Re: YouTube. This is the answer they gave my MCN rep. Of all the channels they represent, they said ours is taking the biggest hit by far… pic.twitter.com/avdXDgEzRX
— Beyond Wrestling (@beyondwrestling) April 14, 2017
The impact this policy shift has on a company in terms of promotion is obvious, but more importantly, especially for smaller promotions scraping by on word-of-mouth and tickets sold at the gate, is how much this cuts into a ready source of income. John Thorne, one of the co-owners of Cleveland’s Absolute Intense Wrestling, was among the first to notice. AIW’s YouTube channel was a source of consistent income for the company, stemming from the popularity of intergender wrestling footage and clips of indie wrestling talent who’ve gone on to successful careers in WWE, New Japan Pro Wrestling and elsewhere. From March 1 to March 11 of this year, AIW drew more than 500,000 views on YouTube, accounting for upwards of 800,000 minutes of screen time, earning $141.12 in the process. From April 1 to April 11, those numbers are down drastically: 137,000 views, 172,000 minutes, $11.23 in revenue. YouTube’s algorithm diverts those views away from the page and into the ether.

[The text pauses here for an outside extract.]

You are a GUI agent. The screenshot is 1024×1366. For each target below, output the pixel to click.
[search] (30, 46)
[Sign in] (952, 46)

WWE’s own official YouTube channel provides a stark look into the way wrestling content is now carved up for the benefit of a vague ideation of decency: As of Friday afternoon, an unrestricted WWE page shows nine playlists, a selection of videos, and the company’s current promotional video. Switch to restricted, and you get just one video and one playlist. Searching for WWE on Restricted Mode doesn’t even bring up a link to the channel—that library of 28,423 videos, which might be relevant to any user typing “WWE” into a search bar, only appears when YouTube is used unfiltered.

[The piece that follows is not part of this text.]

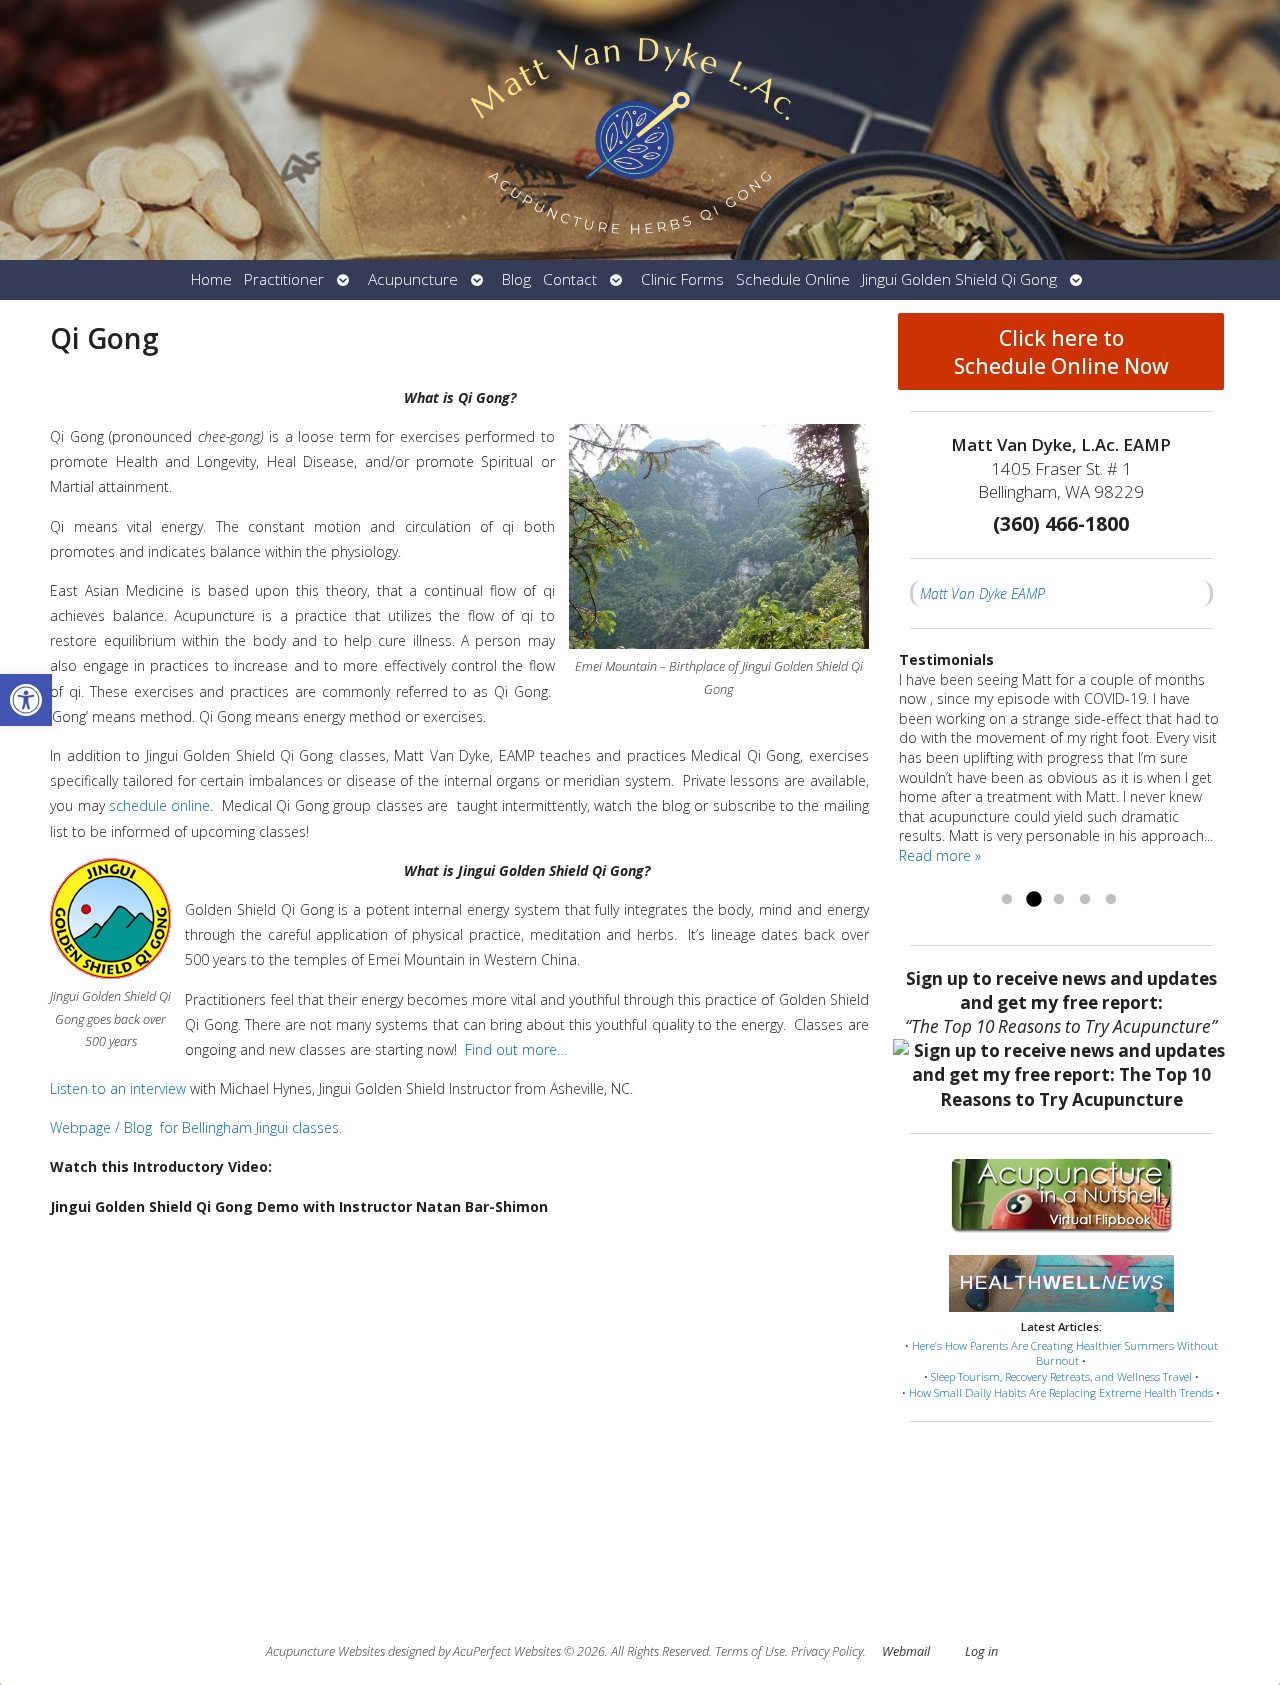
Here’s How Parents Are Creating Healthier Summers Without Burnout (1065, 1353)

While it’s possible—even likely—that a content provider as large and globally recognized as WWE might be able to work out a deal with YouTube, where does Restricted Mode leave independent promotions? Beyond Wrestling, the promotion that entered the YouTube market earliest and has, since opening its channel, continued to be the best indie organization utilizing it, tweeted that it would take 250 DVD sales a month through distributor Smart Mark Video to make up for the projected revenue loss. AIW promoter Thorne noted that the income received from his company’s YouTube channel allowed the company to keep ticket prices down while talent budgets went up, as month-to-month they could rely on an infusion of hundreds of dollars, if not thousands.
“We absolutely put that money into the company,” Thorne said. “At this level, we use every cent, mainly towards paying the wrestlers themselves and booking their travel expenses.”
How companies like Beyond or AIW can recoup that money is unknown. In a marketplace where streaming services exist in direct competition with physical media, 250 DVD sales a month seems unlikely at best. And migrating users from a platform as ubiquitous as YouTube to a new platform like Vimeo or Dailymotion is a herculean task, impossible without a staff dedicated to social media and re-building a channel from the ground up. For an independent wrestling promoter, there is neither enough time in the day, nor reward for the labor.
If YouTube continues to restrict wrestling footage, that will essentially kill an entire genre of content on the platform and one of the easiest legal ways to access a diverse array of wrestling around the world. Pro wrestling will only become more homogenous as those who stick with YouTube will be the ones who can afford to, and a more homogenous professional wrestling is an art that’s easier to ignore.
YouTube did not respond to Paste’s requests for comment.
Colette Arrand lives in Athens, Georgia, where she runs Fear of A Ghost Planet, a zine press. She is the author of Hold Me Gorilla Monsoon, a poetry collection about love and pro wrestling.